How to escape slashes in Perl text used in a regular expression?

end_date=$(date +"%m/%d/%Y")
/usr/bin/perl -pi -e "s/_end_date_/${end_date}/g" filename
I want to replace string '_end_date_' with the current date. Since the current date has slashes in it (yes, I want the slashes), I need to escape them. How can I do this?
I've tried several ways, like replacing slashes with "/" using sed and Perl itself, but it didn't work. Finally I used 'cut' to break date in 3 parts and escaped slashes, but this solution doesn't look good. Is there a better solution?
In Perl you can choose which character to use to separate parts of a regular expression. The following code will work fine.
end_date = $(date +"%m/%d/%Y")
/usr/bin/perl -pi -e "s#_end_date_#${end_date}#g" filename
This is to avoid the 'leaning toothpick' syndrome with / alternating.
Use a different s delimiter: s{all/the/slashes/you/want/}{replacement}.
I would recommend changing the delimiter, but you can almost always get by with quotemeta:
/usr/bin/perl -pi -e "my \$ed=quotemeta('${end_date}');s/_end_date_/\$ed/g" filename
But you also have this route:
/usr/bin/perl -pi -e 'BEGIN { use POSIX qw<strftime>; $ed=quotemeta(strftime( q[%m/%d/%Y], localtime())); } s/_end_date_/$ed/'
which does the same thing as your two lines.

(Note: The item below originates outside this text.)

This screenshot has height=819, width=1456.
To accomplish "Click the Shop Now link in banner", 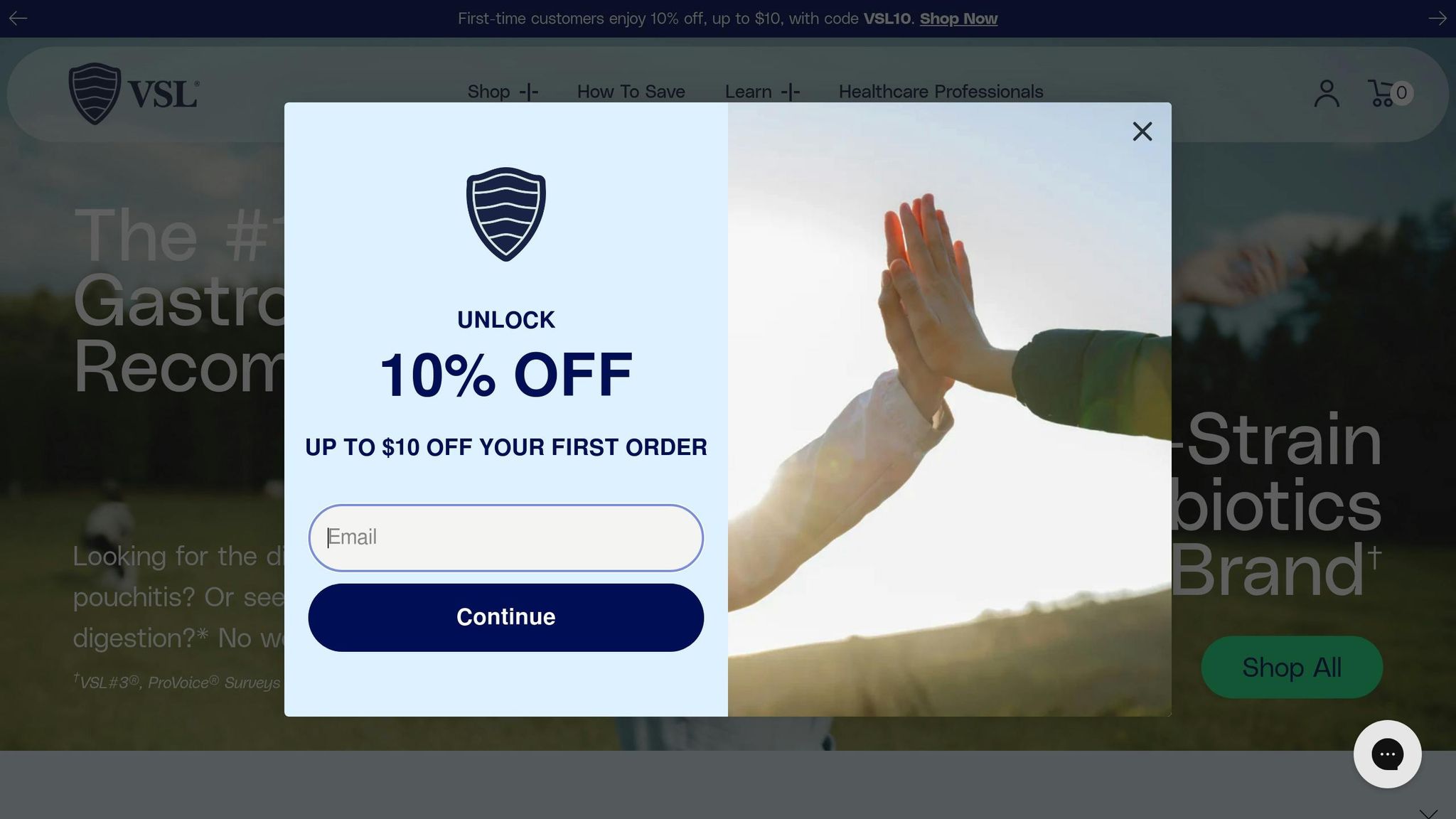I will (x=958, y=18).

Building on Axeman's answer, the following works for me :
perl -MPOSIX=strftime -p -e'$ed=strftime( q[%m/%d/%Y], localtime()) ;s/_end_date_/$ed/'
A few things to note
The quotemeta isn't needed because the compiler isn't looking for a / in the variable $ed.
I have used single quotes ' rather than " as otherwise you end up having to quote $
I prefer using -MPOSIX=strftime to BEGIN { use POSIX qw<strftime> }